Special, But Still a Trust
25 Mar 2015
VISTA trusts, as they are commonly known, came into existence in 2004 with the enactment in the British Virgin Islands ("BVI") of the Virgin Islands Special Trusts Act 2003 ("VISTA"). During these past 10 or so years, VISTA trusts have proved to be very popular and are strongly marketed by BVI service providers. As with all markets where there is a choice, there is strong competition and this has led to a certain degree of standardisation in respect of documentation, cost and client expectation.
It is, however, important to take a step back and to remember that a VISTA trust remains a trust and that trustees of VISTA trusts still have significant duties and liabilities.
VISTA was introduced to deal with one specific issue: to disengage a shareholder trustee from management responsibility in respect of the shares in an underlying company held as part of the trust fund. VISTA enables a trust to be established where the trustee has an express duty to retain company shares whilst at the same time limiting the trustee's obligations to monitor and intervene. Such limitations apply only to shares in a BVI company (the "VISTA Company") and only where an express designation has been made in respect of those shares.
Whilst the statutory protection afforded by VISTA allows an otherwise "ordinary" trustee some degree of latitude with respect to its VISTA Company shares, it should not be mistaken as a form of statutory exoneration enabling a VISTA trustee to sit back and be completely passive; nor is it a tool with which a settlor or the director of a VISTA Company can fend off a trustee looking to get involved (and as a result, seek to reduce a trustee's fees to a nominal figure).
For example, VISTA does not apply to property other than designated shares in a VISTA Company, so any other property in the trust fund (including dividends declared by the VISTA Company) would be subject to the long-standing rules relating to trust investments (i.e. the trustee still has a duty to monitor the assets and consider diversification).
Above and beyond the protection afforded the trustee in respect of the shares in the VISTA Company, a VISTA trust remains a trust and all of the other duties of a trustee remain.1 Trustees should therefore ensure that they act appropriately, levy a realistic charge for their services from the outset, and resist any suggestion that they will have "less to do".

> Records provided
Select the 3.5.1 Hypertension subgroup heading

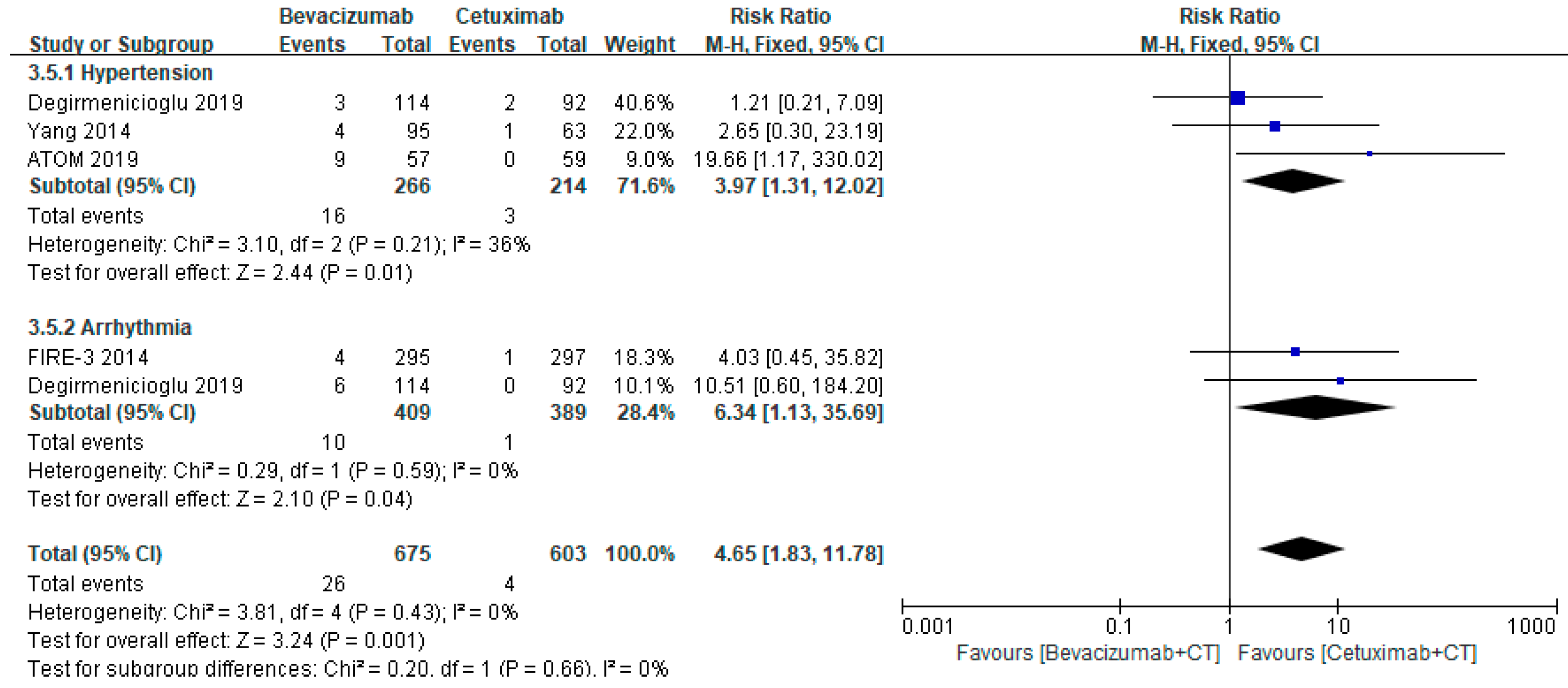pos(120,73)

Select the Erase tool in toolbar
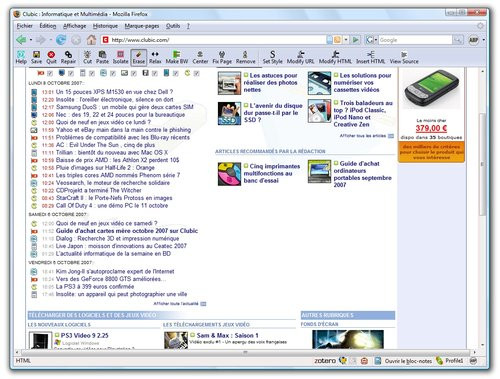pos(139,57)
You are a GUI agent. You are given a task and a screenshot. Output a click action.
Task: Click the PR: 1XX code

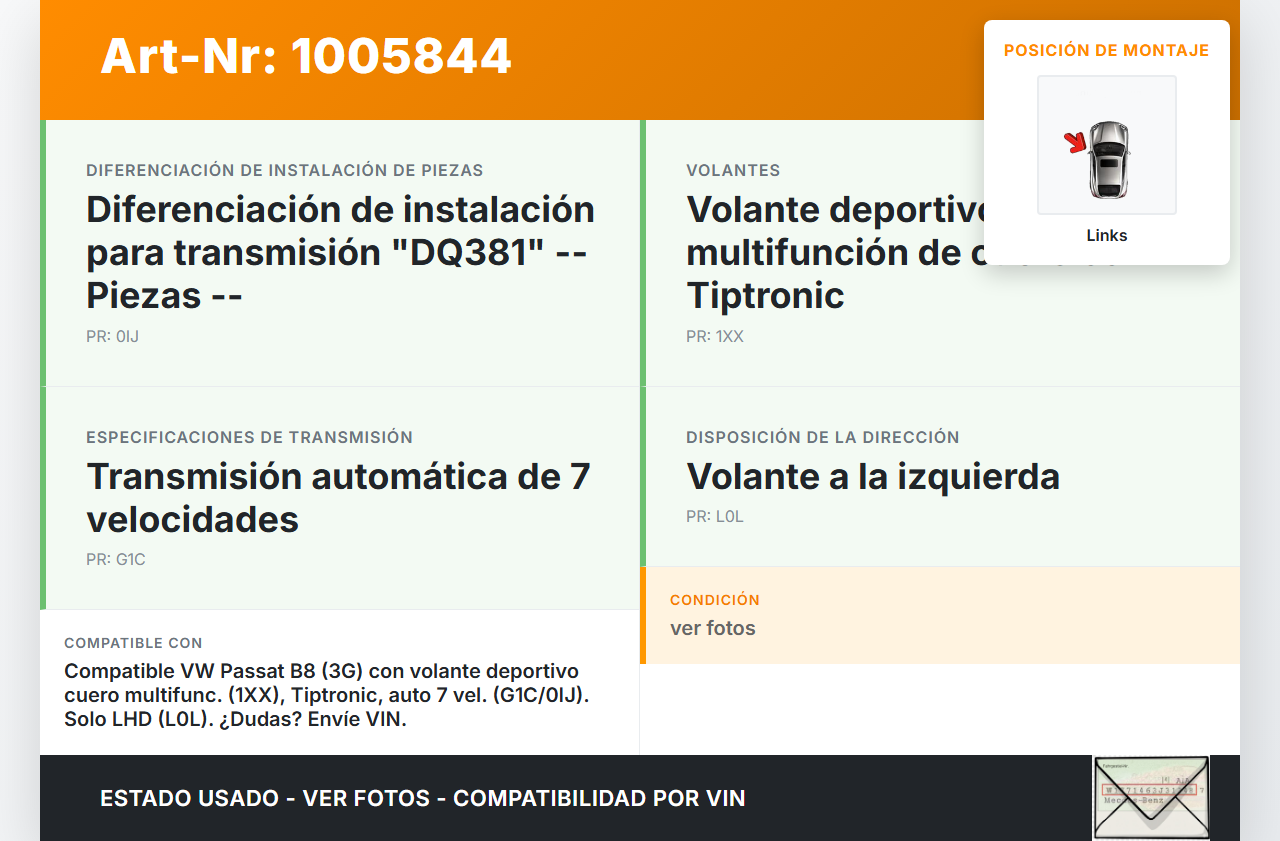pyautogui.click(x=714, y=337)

> Tasks to carry out
**1.** From the VISTA trusts article, set down the passage starting with "It is, however, important" and going on through "duties and liabilities.".
**2.** According to the VISTA trusts article, what three things should trustees ensure they do? List them all.

> Final answers
**1.**
It is, however, important to take a step back and to remember that a VISTA trust remains a trust and that trustees of VISTA trusts still have significant duties and liabilities.

**2.**
1. Act appropriately.
2. Levy a realistic charge for their services from the outset.
3. Resist any suggestion that they will have "less to do."